The World Bank’s overall conclusion indicates that GCC economies have returned to a path of recovery, advanced their income diversification projects, and entered a more mature phase of digital transformation.
Building on the World Bank’s country-by-country growth projections, Al-Shall calculated expected growth for the combined GCC economy and concluded that aggregate growth in 2025 is likely to reach approximately 3.8 percent.
This outlook is largely driven by stronger growth prospects in Saudi Arabia, the region’s largest economy, and the United Arab Emirates, its second largest.
The report noted that Kuwait is expected to record the lowest growth rate among GCC economies, at around 2.7 percent, following economic contractions in 2023 and 2024. Growth prospects are mainly supported by increased oil export levels.
At the national level, the UAE is expected to record the highest growth rate among GCC peers at around 4.8 percent, supported by continued balanced expansion across both oil and non-oil sectors, as well as strong performance in export diversification.
Saudi Arabia follows with an expected growth rate of approximately 3.8 percent, reflecting ongoing progress in its oil and non-oil sectors, despite the negative impact of rising public debt, which has reached around 32 percent of GDP as a result of financing fiscal deficits.
In this context, the report cited statements by Saudi Arabia’s Minister of Finance during the presentation of the new state budget, in which he downplayed the risks associated with higher debt levels, provided that borrowing is directed toward projects that support economic diversification and generate stronger long-term returns.
Bahrain ranks third in terms of expected growth, with a projected rate of about 3.5 percent, driven primarily by expansion in the non-oil sector, particularly tourism, tourism-related investments, infrastructure projects, and advanced financial services.

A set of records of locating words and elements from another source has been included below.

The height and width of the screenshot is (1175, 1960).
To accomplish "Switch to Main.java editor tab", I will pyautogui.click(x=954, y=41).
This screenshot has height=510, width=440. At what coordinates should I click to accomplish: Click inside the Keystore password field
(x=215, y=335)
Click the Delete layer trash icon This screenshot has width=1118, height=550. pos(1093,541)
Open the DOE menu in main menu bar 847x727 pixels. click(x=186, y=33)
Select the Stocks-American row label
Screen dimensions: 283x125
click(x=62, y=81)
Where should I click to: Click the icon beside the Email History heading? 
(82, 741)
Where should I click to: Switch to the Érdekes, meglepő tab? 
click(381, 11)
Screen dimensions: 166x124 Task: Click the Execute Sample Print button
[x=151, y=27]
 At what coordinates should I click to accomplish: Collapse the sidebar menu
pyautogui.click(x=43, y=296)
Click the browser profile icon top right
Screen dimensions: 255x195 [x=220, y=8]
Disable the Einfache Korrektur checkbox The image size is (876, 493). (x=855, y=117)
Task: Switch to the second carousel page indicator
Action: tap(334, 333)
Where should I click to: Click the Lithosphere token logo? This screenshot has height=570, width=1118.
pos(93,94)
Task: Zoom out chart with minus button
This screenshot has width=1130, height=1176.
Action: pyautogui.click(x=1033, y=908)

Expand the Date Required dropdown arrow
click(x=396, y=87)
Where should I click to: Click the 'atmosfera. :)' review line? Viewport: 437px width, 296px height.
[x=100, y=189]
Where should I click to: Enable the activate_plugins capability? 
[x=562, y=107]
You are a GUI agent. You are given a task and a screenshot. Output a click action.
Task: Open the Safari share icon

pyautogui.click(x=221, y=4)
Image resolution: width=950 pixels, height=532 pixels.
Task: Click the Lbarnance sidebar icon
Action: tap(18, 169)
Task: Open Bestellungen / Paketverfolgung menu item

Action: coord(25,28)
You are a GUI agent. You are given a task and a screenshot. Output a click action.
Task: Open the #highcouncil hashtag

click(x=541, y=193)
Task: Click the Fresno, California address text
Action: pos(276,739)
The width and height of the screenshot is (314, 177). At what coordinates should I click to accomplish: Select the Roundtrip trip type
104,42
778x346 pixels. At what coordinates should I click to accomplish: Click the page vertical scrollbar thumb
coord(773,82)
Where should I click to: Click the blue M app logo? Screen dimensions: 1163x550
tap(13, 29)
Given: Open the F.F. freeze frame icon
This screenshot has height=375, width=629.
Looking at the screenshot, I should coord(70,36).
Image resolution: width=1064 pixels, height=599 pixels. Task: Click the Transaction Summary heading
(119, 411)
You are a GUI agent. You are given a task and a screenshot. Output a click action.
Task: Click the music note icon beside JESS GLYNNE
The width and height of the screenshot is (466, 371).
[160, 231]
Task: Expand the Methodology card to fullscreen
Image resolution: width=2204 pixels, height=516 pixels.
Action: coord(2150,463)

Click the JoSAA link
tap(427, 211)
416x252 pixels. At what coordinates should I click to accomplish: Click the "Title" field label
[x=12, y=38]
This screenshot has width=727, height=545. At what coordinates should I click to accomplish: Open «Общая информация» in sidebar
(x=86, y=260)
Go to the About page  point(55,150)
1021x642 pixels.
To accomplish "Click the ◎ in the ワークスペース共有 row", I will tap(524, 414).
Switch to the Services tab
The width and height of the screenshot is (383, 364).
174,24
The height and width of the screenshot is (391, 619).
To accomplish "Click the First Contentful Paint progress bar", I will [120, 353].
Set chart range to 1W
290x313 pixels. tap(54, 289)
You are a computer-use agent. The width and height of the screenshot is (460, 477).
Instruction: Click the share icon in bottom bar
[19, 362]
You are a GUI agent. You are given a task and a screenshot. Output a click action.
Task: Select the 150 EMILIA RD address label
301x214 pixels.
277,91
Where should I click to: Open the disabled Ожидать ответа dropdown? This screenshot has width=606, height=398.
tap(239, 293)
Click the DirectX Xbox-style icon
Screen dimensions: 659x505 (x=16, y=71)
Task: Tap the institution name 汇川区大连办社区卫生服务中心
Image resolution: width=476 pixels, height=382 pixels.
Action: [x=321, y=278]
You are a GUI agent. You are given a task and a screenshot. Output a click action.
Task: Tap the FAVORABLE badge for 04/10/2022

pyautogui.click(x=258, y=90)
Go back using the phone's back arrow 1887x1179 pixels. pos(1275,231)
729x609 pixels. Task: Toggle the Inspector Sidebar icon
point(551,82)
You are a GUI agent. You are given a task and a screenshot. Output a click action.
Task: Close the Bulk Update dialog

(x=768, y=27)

However, this growth remains constrained by high public debt levels and persistent fiscal deficits.
Among the remaining GCC states, Oman leads with an estimated growth rate of around 3.1 percent, supported by robust non-oil sector performance. The report expects this momentum to continue in the medium term for the same reason.
Qatar follows with a projected growth rate of approximately 2.8 percent, underpinned by the strength of its non-oil economy, despite lower oil and gas prices, in addition to solid external balances, ongoing investment in the expansion of the North Field gas project, and continued budget surpluses.
Al-Shall also reiterated Standard & Poor’s assessment issued in late November, which stated that the enactment of Kuwait’s public debt law would allow the government to borrow in order to finance its needs, without specifying the channels through which the borrowed funds would be utilized.
While this development is considered positive for Kuwait’s lenders, the report noted that it does not directly support economic growth or the diversification of government revenue sources.